And even that seems tepid in belief. With good reason. I’m impressed with some rather clear thinking from those writing about Oregon basketball.

There is no real downside to Jamie Dixon except that there’s almost no chance he’d leave Pittsburgh, that I know of, for Oregon. Really? Why would he come to Oregon? He’s set financially. He’s successful in a much tougher basketball conference. Doesn’t need the challenge of building something back up.

Add in the fact that he rejected both USC (twice) and Arizona with offers of more money and better longterm situations than Oregon.
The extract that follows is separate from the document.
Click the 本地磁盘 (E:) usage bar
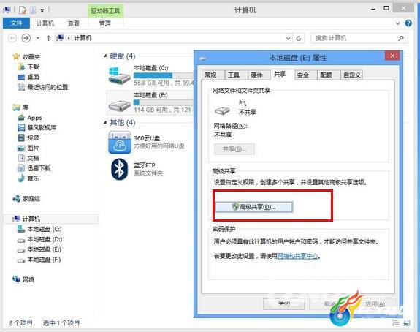This screenshot has height=332, width=420. pyautogui.click(x=163, y=102)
To say nothing of the fact that he had seniors leaving and Pitt was supposed to be rebuilding this year.  I can’t see anything happening with this other than maybe another extension.

I have no fear of Auburn coming calling.

The only job Coach Dixon seems to have taken an interest in, is where he was once an assistant and met his wife.

Word buzzing around M?noa is that Jamie Dixon, head coach of 16th-ranked Pittsburgh, called the University of Hawai’i to discuss the Rainbow Warriors’ head basketball coaching job.

Well, relax. He called to recommended Hawaii look into hiring St. Mary’s assistant Kyle Smith.

June 9, 2009

I had the same reaction that Omar had upon the news that Tim Floyd had submitted his resignation. Here come the Jamie Dixon to USC rumors — again.

“As of 1 p.m. today, I am resigning as head basketball coach at the University of Souithern California. I deeply appreciate the opportunity afforded me by the university, as well as the chance to know and work with some of the finest young men in college athletics. Unfortunately, I no longer feel I can offer the level of enthusiasm to my duties that is deserved by the university, my coaching staff, my players, their families, and the supporters of Southern Cal. I always promised my self and my family that if I ever felt I could no longer give my full enthusiasm to a job, that I should leave it to others who could. I intend to contact my coaching staff and my players in coming days and weeks to tell them how much each of them means to me. I wish the best to USC and to my successor.”

Realistically, those rumors will have no truth. Even if, for the sake of argument, that Coach Jamie Dixon was interested/attracted to the USC job when it appeared Floyd was leaving for Arizona in April. The situation has changed. Beyond the potential sanctions looming over USC Athletics, no coach with the reputation and talent that Coach Dixon has earned would leave for a new job in June.

Especially when you consider that Dixon will also be involved in coaching the USA U19 team next month. He just does not have the time to even consider a move.

Right now, USC is screwed. Most likely they will have to go with promoting one of the assistants as interim coach for this coming season. No coach of any quality will go near the job until the NCAA violations are resolved. Couple in the fact that it is the second week of June, and there just aren’t many candidates out there.

Right now USC basketball is a sinkhole, few coaches would touch.

June 4, 2009

Several little things to get out.

A story on incoming freshman Talib Zanna’s journey from Nigeria to the United States. Go figure, it was not an easy thing. Even coming from a well-educated family, Nigeria is a mess and his father passed away this past year.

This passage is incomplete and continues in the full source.